Real-World Analogies¶
| Concept | Analogy |
|---|---|
| LCS | Two friends each wrote a to-do list. The LCS is the longest set of shared tasks in the same relative order both happened to write down. |
LCS in diff / git | Comparing two versions of a file: the LCS is the lines that stayed the same; everything else is shown as an insertion or deletion. |
| LCS in DNA | Aligning two gene sequences: the LCS measures how much genetic material is shared in order. |
| LIS | Stacking boxes: the longest tower where each box is strictly smaller than the one below it, taken in the order they arrive. |
| LIS patience piles | Dealing cards into piles where each card goes onto the leftmost pile whose top is ≥ it; the number of piles equals the LIS length. |
| Subsequence vs substring | A subsequence is words you can pick out of a sentence in order; a substring is an unbroken phrase you quote verbatim. |
Where the analogies break: real diff tools tune LCS for human-readable hunks (they prefer grouping changes), and real DNA aligners weight matches/mismatches with biology-specific scores — both go beyond plain LCS. The pure problems ignore those refinements.
Pros & Cons¶
| Pros | Cons |
|---|---|
LCS gives an exact, optimal alignment in polynomial O(nm) time. | O(nm) time and space is heavy for two very long inputs (e.g. two 100k-line files → 10^10 cells). |
LCS reconstruction recovers the actual shared sequence, powering diff/git. | Naive reconstruction needs the whole O(nm) table in memory. |
LIS in O(n log n) is fast and short to code once you know the pattern. | The fast LIS tails array does not hold a valid subsequence — recovering it needs extra pointers. |
| Both are classic, well-understood, and interview-frequent. | Easy to confuse subsequence (gaps allowed) with substring (contiguous). |
Hirschberg's trick brings LCS reconstruction down to O(min(n,m)) space. | Strict vs non-decreasing LIS is a one-character bug magnet (>= vs >). |
When to use LCS: measuring similarity between two ordered sequences, building a diff, aligning DNA/protein sequences, plagiarism/version comparison.

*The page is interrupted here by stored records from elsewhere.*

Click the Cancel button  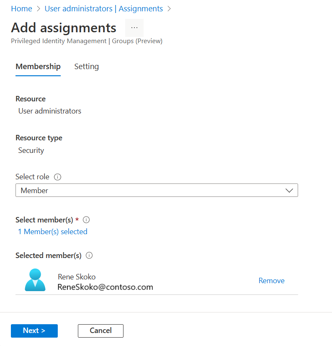tap(100, 331)
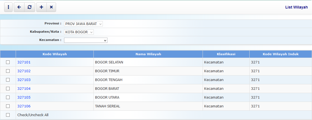Screen dimensions: 312x120
Task: Open wilayah code link 327102
Action: tap(24, 71)
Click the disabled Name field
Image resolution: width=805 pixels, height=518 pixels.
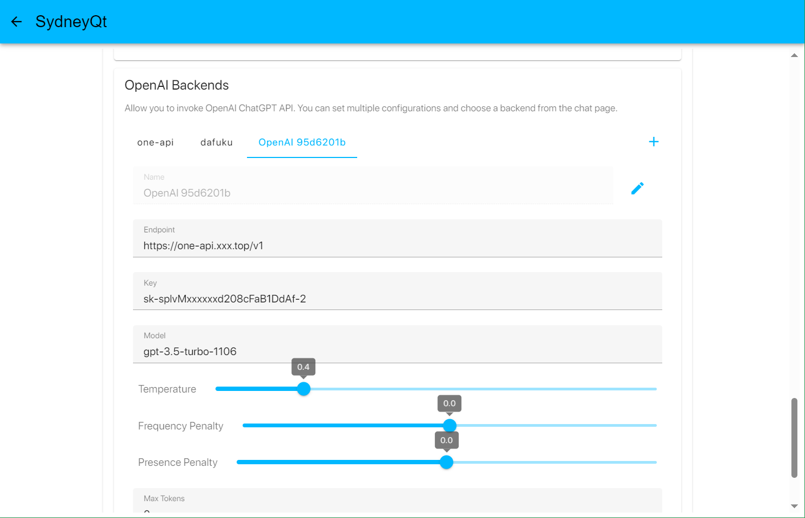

When to use LIS: longest improving trend, patience sorting, box/envelope stacking, scheduling with ordering constraints, and (via the reduction) LCS of permutations.
When NOT to use: if you need contiguous matches, use longest common substring (or suffix structures). If the inputs are enormous and you only need a similarity score, cheaper approximate methods may suffice.
Step-by-Step Walkthrough¶
LCS of X = "AGCAT" and Y = "GAC" by hand¶
We fill a 6 × 4 table (dp[i][j], rows i = 0..5, columns j = 0..3). Row 0 and column 0 are all zeros (empty prefix). Indices into the strings are X[i-1], Y[j-1].
j: 0 1(G) 2(A) 3(C)
i: "" 0 0 0 0
1 (A) A 0 0 1 1
2 (G) G 0 1 1 1
3 (C) C 0 1 1 2
4 (A) A 0 1 2 2
5 (T) T 0 1 2 2
How a few cells are computed:
dp[1][1]:X[0]='A'vsY[0]='G'— mismatch →max(dp[0][1], dp[1][0]) = max(0,0) = 0.dp[1][2]:'A'vs'A'— match →dp[0][1] + 1 = 0 + 1 = 1.dp[2][1]:'G'vs'G'— match →dp[1][0] + 1 = 1.dp[3][3]:'C'vs'C'— match →dp[2][2] + 1 = 1 + 1 = 2.dp[4][2]:'A'vs'A'— match →dp[3][1] + 1 = 1 + 1 = 2.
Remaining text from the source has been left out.